Nel carcere di Regina Coeli c’era un “visitatore” molto particolare. Un segno di speranza. È la “Croce della misericordia”, realizzata dai detenuti del carcere di massima sicurezza di Paliano e benedetta da papa Francesco il 14 settembre 2019. Da allora ha iniziato un pellegrinaggio in tutti i penitenziari italiani, prima in Sicilia, poi in Campania e ora nel Lazio, iniziando proprio dal carcere romano. Sul legno sono dipinte scene bibliche di liberazione, di riscatto e di redenzione, ma anche le immagini di mamme in carcere con i loro bambini. Ieri la Croce è stata al centro di una celebrazione della Parola nella grande e altissima “rotonda”, il famoso cuore di Regina Coeli. A presiederla l’arcivescovo Lazarus You Heung-sik, prefetto della Congregazione per il clero, assieme al segretario della stessa Congregazione, l’arcivescovo Andrés Gabriel Ferrada, al cappellano di Regina Coeli, don Vittorio Trani, e ad altri sacerdoti. Con loro, fra agenti penitenziari e operatori del carcere, un gruppo di detenuti, «una rappresentanza di tutte le sezioni, perché nessuno si senta escluso », ci tiene a sottolineare la direttrice di Regina Coeli, Silvana Sergi.
«Questa Croce è più significativa perché fatta da voi – aggiunge rivolgendosi ai detenuti – dai vostri compagni. E questo è un momento spirituale e di riflessione che aiuta tutti ». Un momento vissuto anche da altri detenuti che hanno seguito la celebrazione dietro ai grandi finestroni dei quattro ballatoi della “rotonda”. È soprattutto a loro che si rivolgono gli interventi. «La Croce della misericordia è un segno di pace, di speranza, di riconciliazione – dice don Raffaele Grimaldi, ispettore dei cappellani delle carceri –. Il Signore che viene in questi luoghi di sofferenza, ancor di più in questo periodo di pandemia. E noi siamo qui per dire ai detenuti che il Signore è venuto a visitarli, a toccare le ferite, a invitare a riprendere il cammino».
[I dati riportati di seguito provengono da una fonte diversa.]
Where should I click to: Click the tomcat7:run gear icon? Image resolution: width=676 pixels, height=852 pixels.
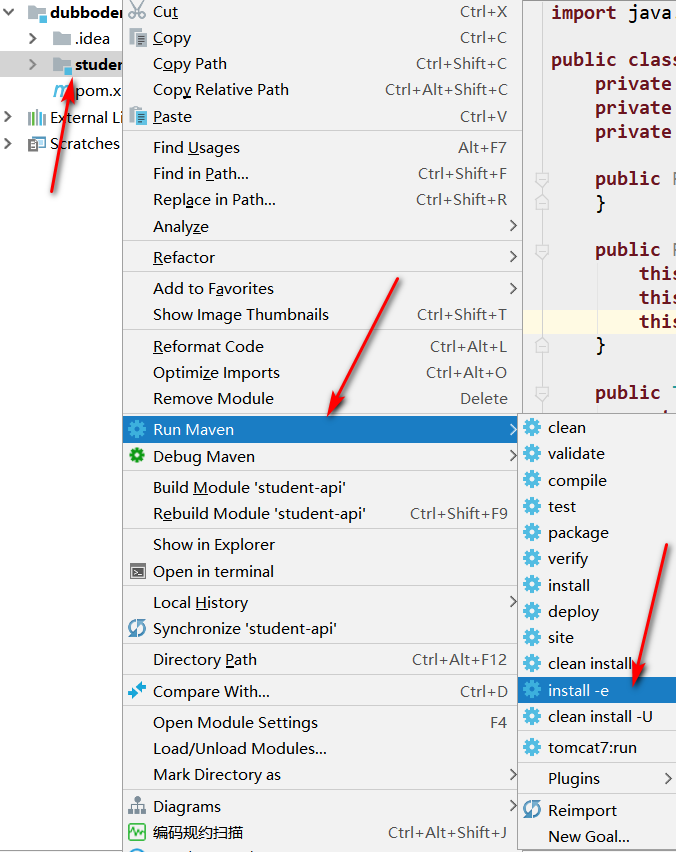point(532,747)
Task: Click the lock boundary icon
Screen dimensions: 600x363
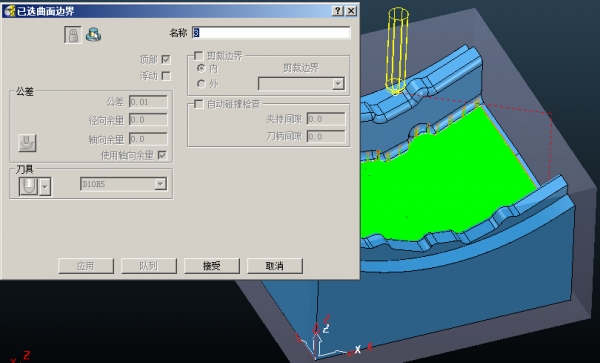Action: pos(73,35)
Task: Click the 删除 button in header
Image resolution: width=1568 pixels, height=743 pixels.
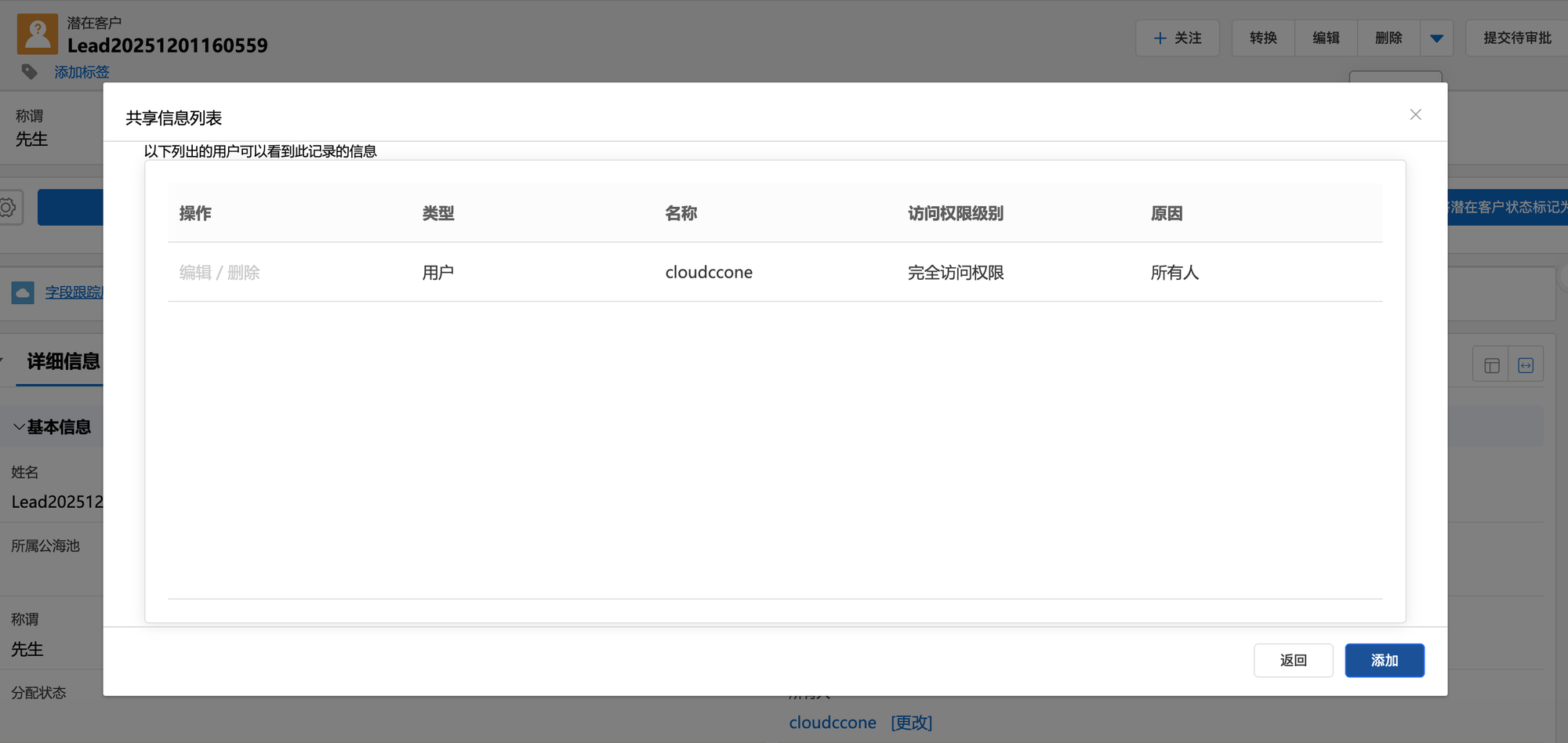Action: 1388,38
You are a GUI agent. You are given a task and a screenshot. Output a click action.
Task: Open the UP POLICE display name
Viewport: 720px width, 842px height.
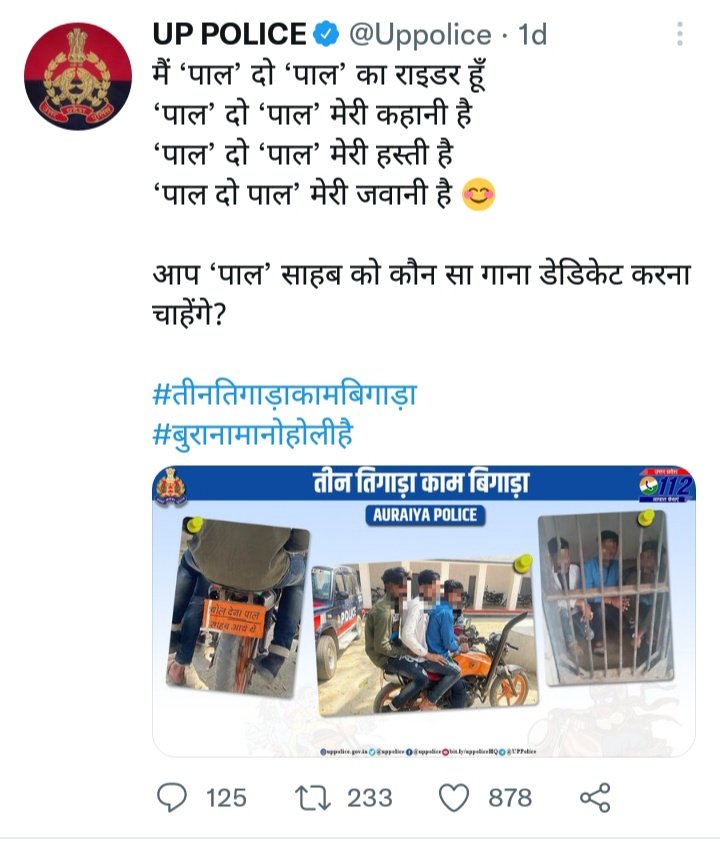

Un momento della celebrazione nel carcere di Regina Coeli a Roma - .
«Sono venuto con gratitudine – sottolinea l’arcivescovo You Heung-sik, ricordando di essere stato anche lui cappellano in Corea –. Agli occhi del Signore noi siamo tutti insieme, anche nel carcere si può vivere per gli altri, amare gli altri». La liturgia della Parola prevede un brano di Isaia: «Il Signore fece ricadere su di lui l’iniquità di noi tutti». Poi il Vangelo di Luca, con la Crocifissione e il dialogo coi “malfattori”. E proprio da queste parole parte l’omelia dell’arcivescovo Ferrada. «Questa è una serata che si apre alla speranza sotto la Croce che è il simbolo del capovolgimento del mondo: Gesù è morto non per i giusti ma per il riscatto dei peccatori, di tutti noi, perché tutti lo siamo».
Per tutti c’è la misericordia, anche per chi ha fatto «scelte libere sbagliate» perché, aggiunge il presule, «sulla Croce Gesù diventa giudice di salvezza, di vita nuova, non di condanna ». Per questo, conclude, «facciamo spazio al Signore perché ci accolga a braccia aperte. Solo così siamo davvero liberi». E mentre pronuncia queste parole, due passeri, non si sa come entrati nella “rotonda”, volano e cinguettano tra un ballatoio e l’altro. Liberi. Una bellissima coincidenza. E molto belle sono anche le preghiere dei fedeli. Un’operatrice e un agente penitenziario chiedono al Signore aiuto per il loro difficile lavoro in carcere. Un detenuto prega per le famiglie di chi è in carcere.
Un altro, infine, prega «perché nessuno perda la fiducia nella vita». Parole ancor più impegnative se a dirle è chi sta pagando con la reclusione i propri sbagli. Il piccolo coro composto da volontari e detenuti intona un canto che parla di speranza, «Signore tu hai vinto la morte». Poi tutti i detenuti presenti si avvicinano alla “Croce della misericordia”. Chi lascia una delicata carezza, chi un bacio, un segno della Croce, una preghiera silenziosa. Davvero la Croce, come disse il Papa, «è occasione per non soffocare la fiammella della speranza».